The test case would be comparing the attribute order from an Class serialized with xstream 1.2 with the same Class serialized with the latest xstream with the Xstream12FieldKeySorter active. In the latter case xstream will fail to find certain fields (and crash).
You are right: "it does not matter with which order the FieldKey has been added to the map originally"
but it does when using the Xstream12FieldKeySorter because this uses a TreeMap for storage of the FieldKeys.
...
public Map sort(final Class type, final Map keyedByFieldKey) {
final Map map = new TreeMap(...
The TreeMap calls its compare() delivered with the Xstream12FieldKeySorter when something is added or retrieved.
...new TreeMap(new Comparator() {
public int compare(final Object o1, final Object o2) {...
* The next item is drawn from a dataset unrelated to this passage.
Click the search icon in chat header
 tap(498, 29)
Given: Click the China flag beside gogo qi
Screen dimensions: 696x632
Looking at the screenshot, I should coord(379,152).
It is this compare() that is called when a Field needs to be retrieved using its FieldKey, ( I know because I followed this code path for many hours with a debugger ).
And this compare does use the order:
...
i = fieldKey1.getOrder() - fieldKey2.getOrder();
...
So what happens when fieldOrNull() creates a new FieldKey with order 0;
...new FieldKey(name, definedIn, 0)...
and then gives that to the 'fields' Map ( which using the Xstream12FieldKeySorter class has been instantiated as a TreeMap) , to get() the field we are looking for?
...Field field = (Field)fields.get(...
buildMap() called in fieldOrNull() creates a TreeMap of the given classes where the depth value of each FieldKey is given by in which of the sub-classes the field resides in and the order of each field key is given by the order in the Class definition:
Class A{
int a; //order 0;
int b; //order 1;
...etc
So the TreeMap sorts the Fields in its Tree structure using the FieldKeys by calling the compare(), which uses the order. They are first sorted by the Class depth and the Field order.
The Constructor of FieldKey() accurately constructs the depth of the Class but the order is bluntly set to zero ...new FieldKey(name, definedIn, 0)...
So the TreeMap dutifully returns you the top field of the class with the right depth, ...always... no matter what field you are looking for....
Anyway this is a fringe use case, I only bumped into it because we are using md5sums of serialized (large) XML's to prevent double processing. md5sum's depend on the attribute order...
The fix I sent in works for us, I just thought I would share.